Во дворе коллегии королевскую карету встретили декорации и транспаранты, изображавшие различные народы, склонившиеся перед Людовиком; латинские двустишия под ними на все лады восхваляли могущество, славу и набожность его христианнейшего величества. Сама трагедия была полна высокопарной чуши в адрес Людовика и ругательств над его врагами. Авторы дошли до того, что нарочно допустили некоторые неточности в стихах, чтобы дать королю случай поправить эти места и тем самым показать свой тонкий вкус.
Людовик остался доволен вечером: ему понравился и сюжет трагедии, льстивший его тщеславию, и волнение актеров, смущенных присутствием «короля-Солнца», и подобострастное внимание святых отцов, которые аплодировали при малейшем знаке одобрения с его стороны…
Король сделал ректору несколько замечаний, касающихся стиля трагедии и ее постановки, и тот, несмотря на благосклонную улыбку августейшего критика, побранил потупившихся сочинителей и актеров. Уезжая, Людовик бросил последний взгляд на декорации во дворе и поблагодарил ректора за приятный вечер. При этом один придворный стал довольно громко восхищаться за спиной короля достоинствами профессоров и учеников.

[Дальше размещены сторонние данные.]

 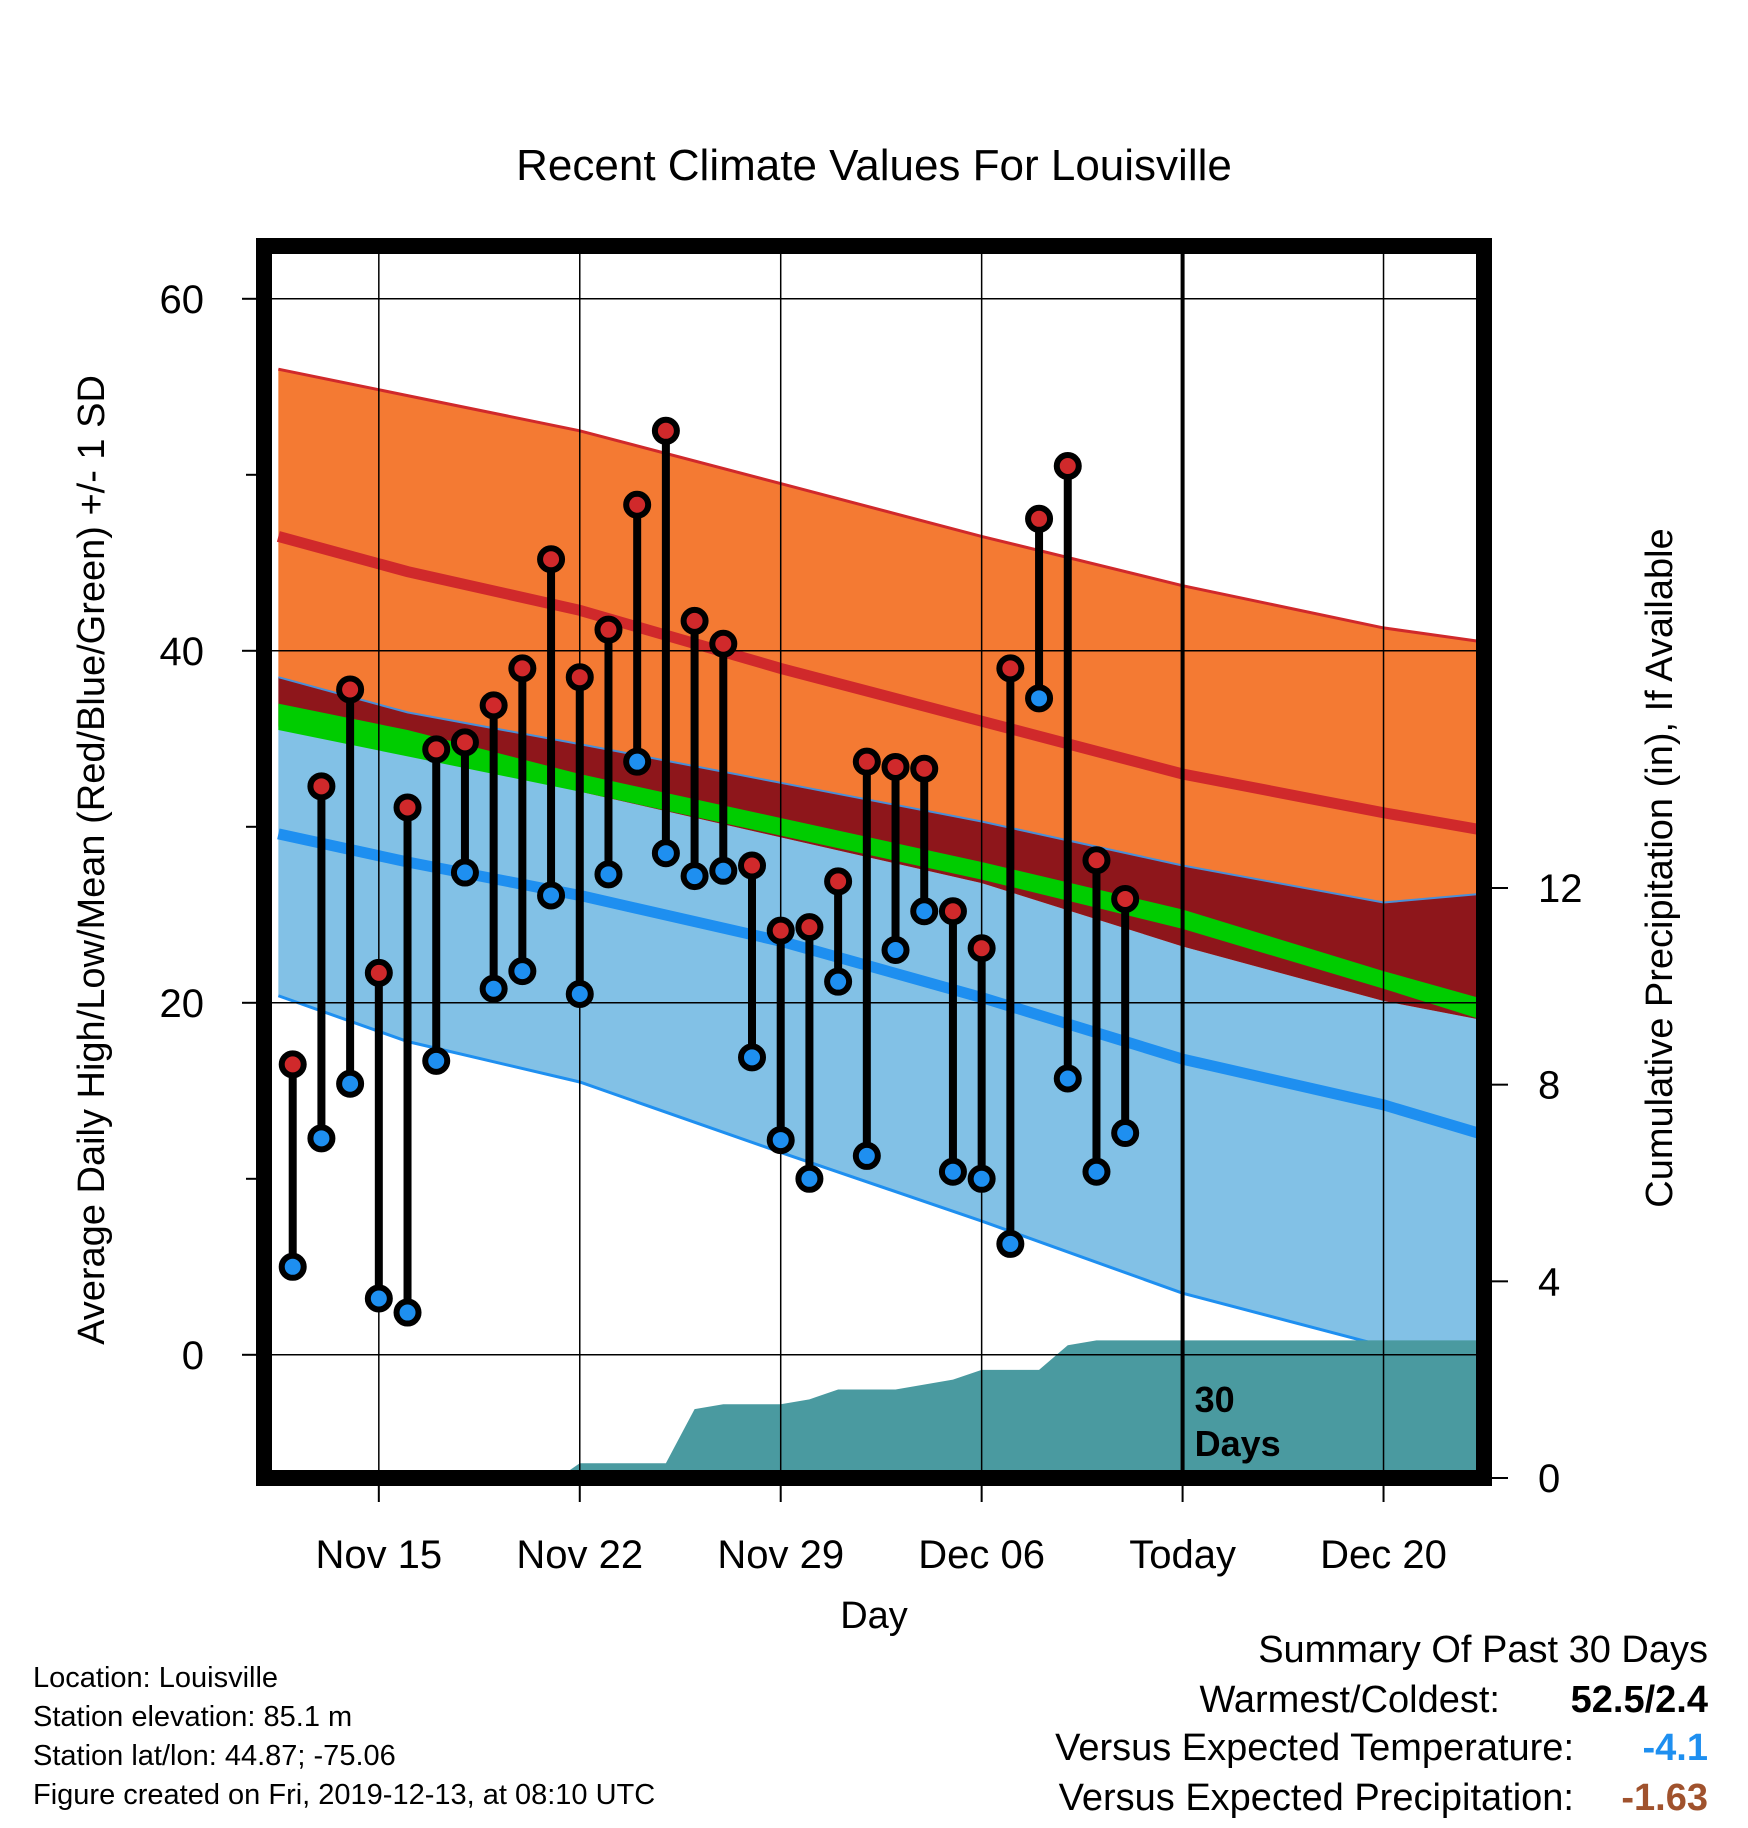 I want to click on y2-tick-label: 12, so click(x=1560, y=889).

Людовик оборвал его на полуслове.
– Что ж здесь удивительного? – сказал он, садясь в карету. – Ведь это моя коллегия.
Эти слова подали ректору мысль изменить название школы. До сих пор на фасаде здания висела деревянная доска с латинской надписью «Collegium Claromontanum» и изображением креста. За одну ночь вместо этой доски изготовили и повесили плиту из черного мрамора, на которой золотыми буквами было высечено: «Collegium Ludovici Magni» («Коллегия Людовика Великого»); крест был заменен лилиями.

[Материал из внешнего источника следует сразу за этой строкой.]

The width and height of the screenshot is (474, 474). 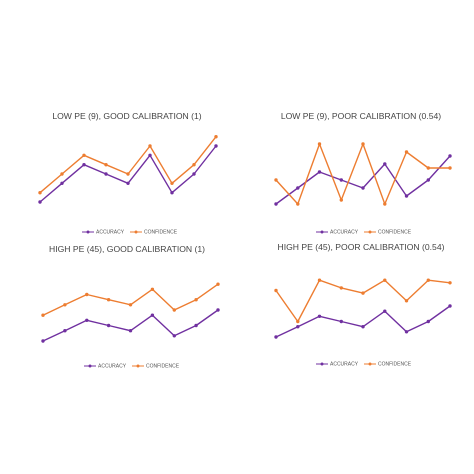 What do you see at coordinates (127, 249) in the screenshot?
I see `chart-title: HIGH PE (45), GOOD CALIBRATION (1)` at bounding box center [127, 249].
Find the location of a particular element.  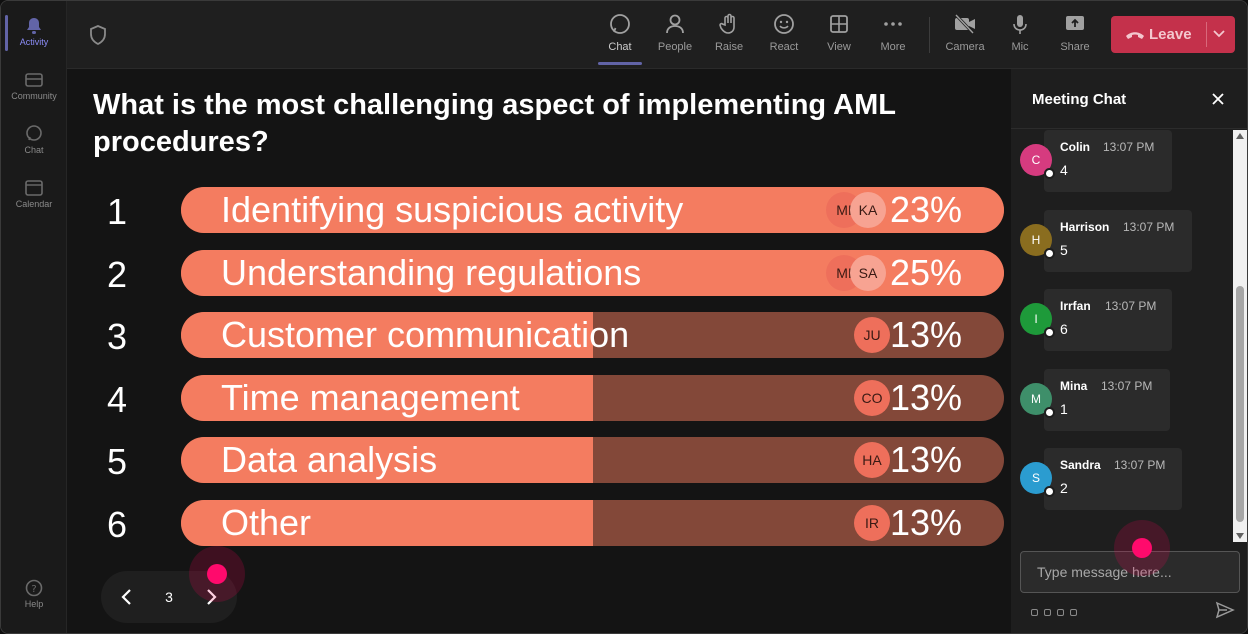

toolbar-camera-button: Camera is located at coordinates (965, 37).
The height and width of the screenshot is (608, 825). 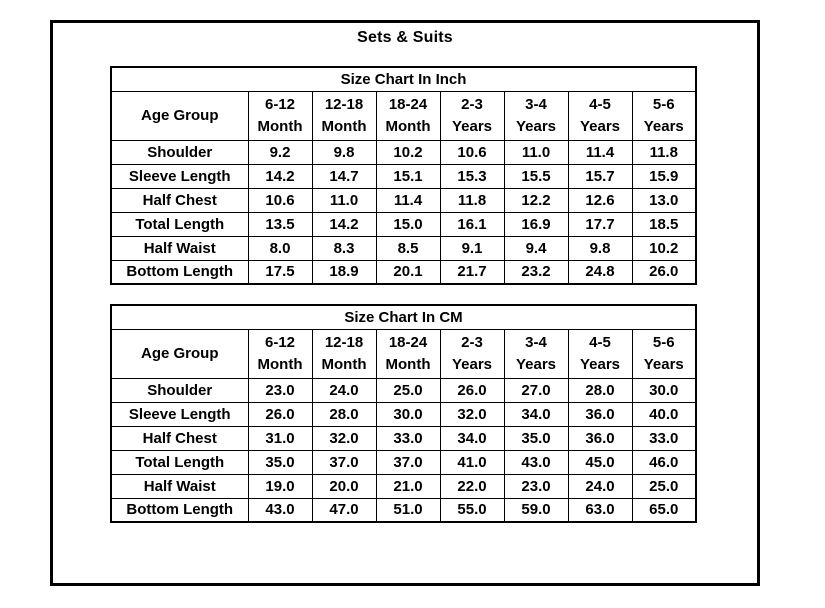 I want to click on table-row: Half Chest 31.0 32.0 33.0 34.0 35.0 36.0 33.0, so click(x=404, y=438).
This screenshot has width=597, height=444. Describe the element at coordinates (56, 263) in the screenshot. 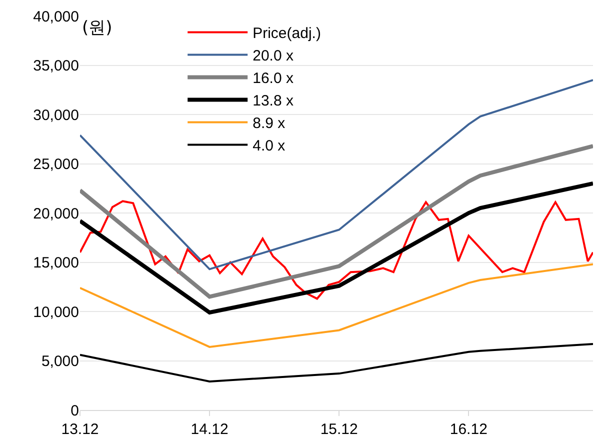

I see `y-tick-label: 15,000` at that location.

Наутро в коллегии только и было разговоров, что о вчерашнем посещении короля и перемене названия школы. Среди учеников коллегии был некто Франсуа Сельдон, шестнадцатилетний юноша из богатой ирландской семьи. Его родители, по обычаю того времени, отправили юношу в Париж, чтобы он научился там всему, что подобало знать дворянину. Но он не мог привыкнуть к жесткой дисциплине иезуитского училища и всячески увиливал от занятий. Вчера Сельдон не присутствовал на празднике, поэтому утром он с изумлением уставился на черную мраморную плиту у входа в коллегию и бросился расспрашивать своих товарищей. Разузнав обо всем, он решил посмеяться над верноподданническим рвением святых отцов. После занятий он подозвал фонарщика, что-то прошептал ему на ухо, сунул в руку экю и передал лист бумаги…
На другой день ученики увидели на дверях коллегии латинское двустишие:
Эпиграмма произвела страшную суматоху. Сначала ее заметили одни ученики и радостно подхватили. Затем о ней узнали профессора и приказали тотчас снять ее, но было поздно – к вечеру стихи декламировал весь город.
Ректор срочно созвал совещание. Скандальный листок ходил по рукам профессоров, вызывая множество толков и предположений: одни обвиняли в случившемся бенедиктинцев, другие грешили на янсенистов… Наконец один профессор узнал почерк Сельдона.
Из расспросов учеников и фонарщика, который во всем сознался, были получены бесспорные доказательства его вины. Совет коллегии решил всем составом отправиться в Версаль, чтобы поблагодарить короля за полученное к тому времени позволение сохранить новое название коллегии и попросить о заключении виновного в Бастилию.
Выслушав иезуитов, Людовик нахмурил брови и тотчас же выдал бланк на арест шутника, добавив, что подобная дерзкая выходка заслуживает самого сурового наказания.
На следующий день Франсуа Сельдон не явился в коллегию: его арестовали той же ночью. Юношу связали, точно какого-нибудь убийцу, бросили в карету и отвезли в Бастилию.
На несчастного Сельдона напал страх, когда он увидел, что все встречавшиеся на пути солдаты и тюремщики закрывали лицо или отворачивались при его приближении, – он не знал, что таковы были обычные меры предосторожности, предписанные уставом Бастилии. Затем страх сменился удивлением при виде того, как офицеры на глазах у Сельдона поделили между собой отобранные у него часы, деньги и другие вещи.
Его поместили на третий этаж одной из башен, в просторную пустую комнату, куда свет едва проникал через маленькое окно без стекол и с толстой решеткой. В потемках с трудом можно было рассмотреть несколько предметов, составлявших ее меблировку, – сломанную кровать, стул без спинки и стол, изъеденный червями; разорванный матрас издавал невыносимое зловоние.
Мало-помалу его глаза привыкли к темноте, и Сельдон различил надписи на стенах, сделанные на многих языках. Одна из них гласила: «Вот уже двадцать лет сижу я в этой комнате, двадцать лет я спрашиваю у людей, что я им сделал, и у Бога – зачем Он оставляет меня жить и страдать».